_Problem_
The records below hold pictures; please leave those out and retype the rest exactly.

_Provided entries_
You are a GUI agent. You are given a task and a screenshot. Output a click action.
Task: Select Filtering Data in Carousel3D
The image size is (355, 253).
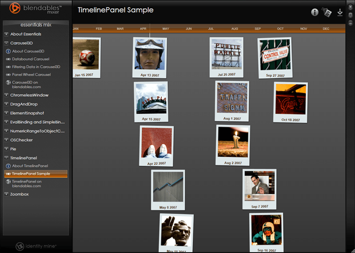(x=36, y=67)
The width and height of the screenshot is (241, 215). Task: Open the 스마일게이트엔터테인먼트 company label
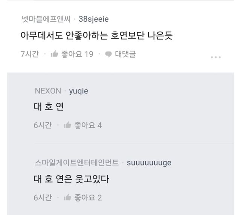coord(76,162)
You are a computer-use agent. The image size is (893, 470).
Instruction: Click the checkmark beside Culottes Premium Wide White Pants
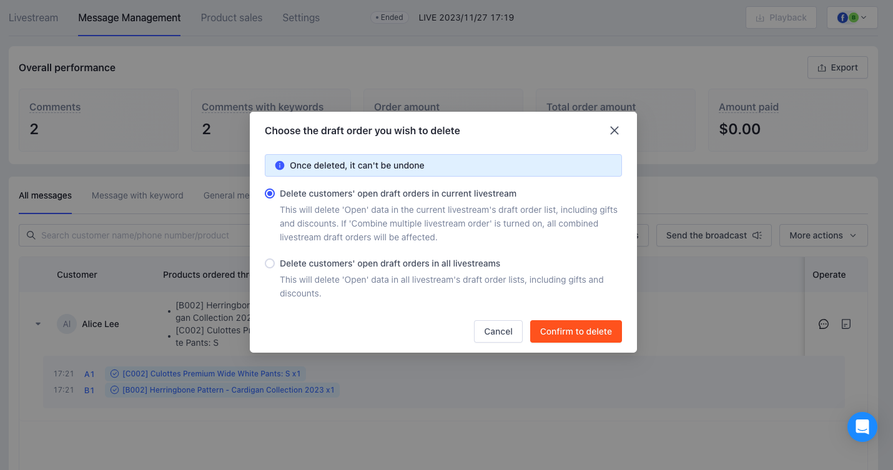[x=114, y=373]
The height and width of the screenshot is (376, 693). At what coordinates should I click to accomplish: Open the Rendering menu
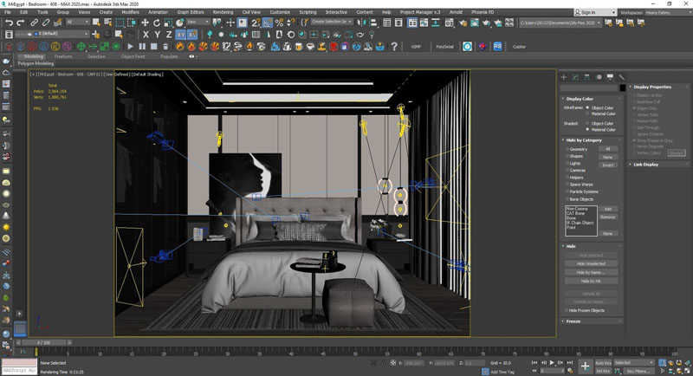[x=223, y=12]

_Solution below_
You are a GUI agent. You are given a task and a screenshot. Output a click action.
Task: Select Filtering Data in Carousel3D
The image size is (355, 253).
(x=36, y=67)
The width and height of the screenshot is (241, 215). Task: Open the 스마일게이트엔터테인먼트 company label
coord(76,162)
You are a computer-use agent. The image size is (893, 470).
Instruction: Click the checkmark beside Culottes Premium Wide White Pants
[x=114, y=373]
The height and width of the screenshot is (376, 693). At what coordinates should I click to accomplish: Open the Rendering menu
[x=223, y=12]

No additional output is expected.